Si quieres enfrentarte a las oposiciones de ayudante de instituciones penitenciarias con ventaja es fundamental contar con una base sólida en seguridad y gestión de centros penitenciarios. Por eso, la formación especializada, como la de un Grado en Ciencias de la Seguridad Online te permite entender cómo funcionan los diferentes servicios dentro de un centro, las normas de vigilancia y el trato con internos, habilidades que resultan clave tanto para el examen como para tu futuro desempeño profesional.
Evolución de carrera y promoción interna
Acceder al Cuerpo de Ayudantes de Instituciones Penitenciarias no es el final del camino, sino el inicio de una trayectoria profesional con amplias posibilidades de desarrollo. Una vez superado el proceso selectivo y el periodo de formación, el funcionario puede ir optando a distintos destinos en función de la antigüedad, el mérito y los concursos de traslados, lo que permite mejorar condiciones, acercarse al lugar de residencia o asumir puestos con mayor especialización.
Con la experiencia llegan también nuevas responsabilidades. Los ayudantes pueden incorporarse a áreas específicas del centro —como oficinas, economatos, comunicaciones o módulos especializados— y participar en programas concretos relacionados con tratamiento, mediación o intervención con internos conflictivos. Estos destinos no solo amplían la experiencia profesional, sino que aportan una visión más completa del funcionamiento penitenciario.

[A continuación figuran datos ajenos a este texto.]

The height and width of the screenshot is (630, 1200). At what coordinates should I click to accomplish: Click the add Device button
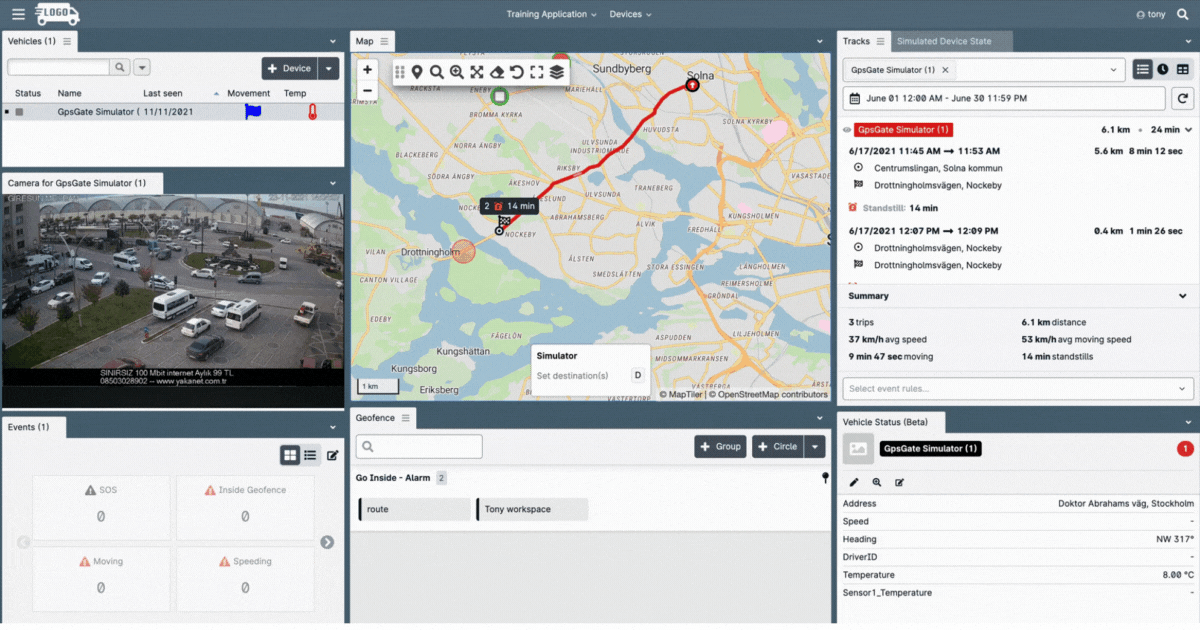tap(289, 68)
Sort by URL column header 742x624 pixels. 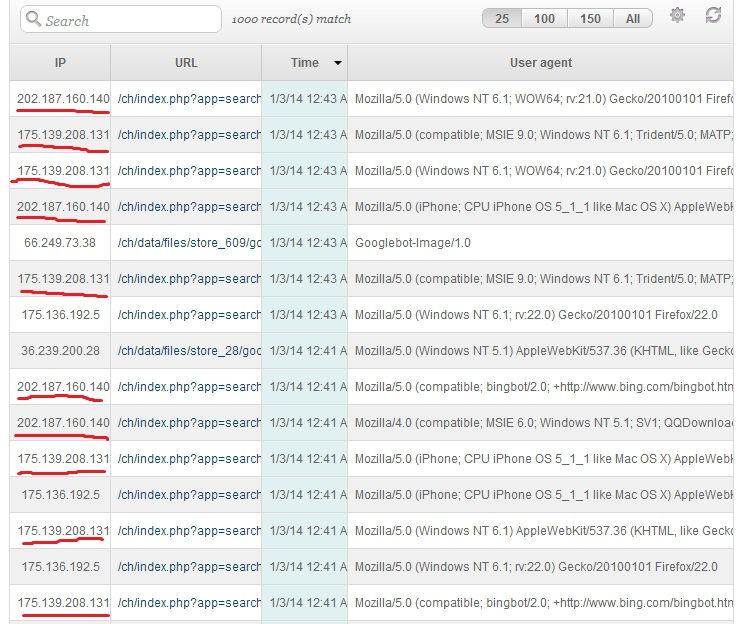point(186,63)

Además, existe la posibilidad de promoción interna hacia cuerpos de mayor responsabilidad dentro de la Administración Penitenciaria, lo que supone un salto en funciones y retribución. La carrera profesional se articula también a través de la progresión en niveles y complementos salariales vinculados al puesto desempeñado, la antigüedad y la especial dificultad o responsabilidad del destino.

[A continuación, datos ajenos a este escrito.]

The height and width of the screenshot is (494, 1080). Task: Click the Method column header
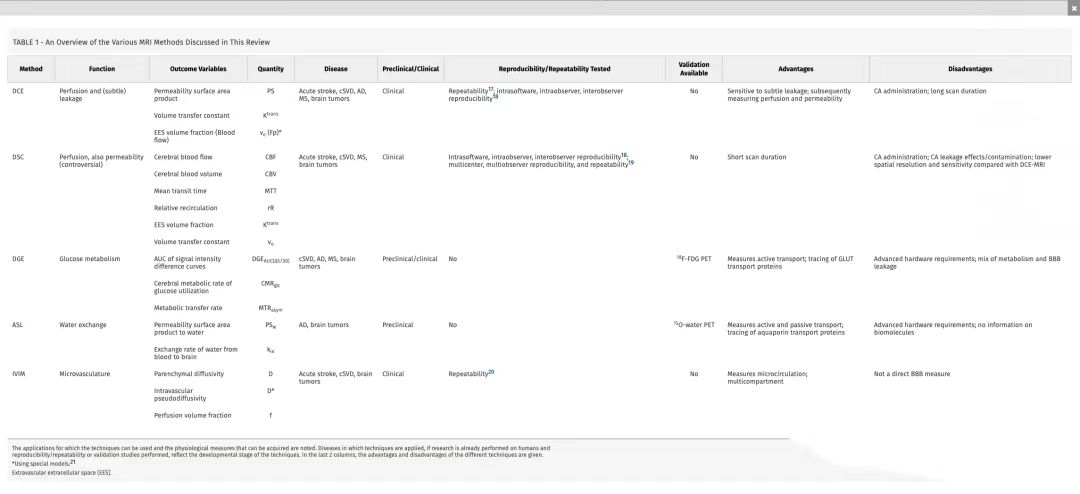pos(31,69)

En los últimos años, el papel del ayudante ha adquirido un peso creciente en la reinserción social de los internos. Su contacto diario les convierte en una figura clave para detectar cambios de comportamiento, prevenir conflictos y colaborar con los equipos técnicos en el seguimiento individualizado. Seguridad y reinserción ya no son conceptos separados: forman parte de una misma responsabilidad que exige profesionalidad, equilibrio y vocación de servicio público.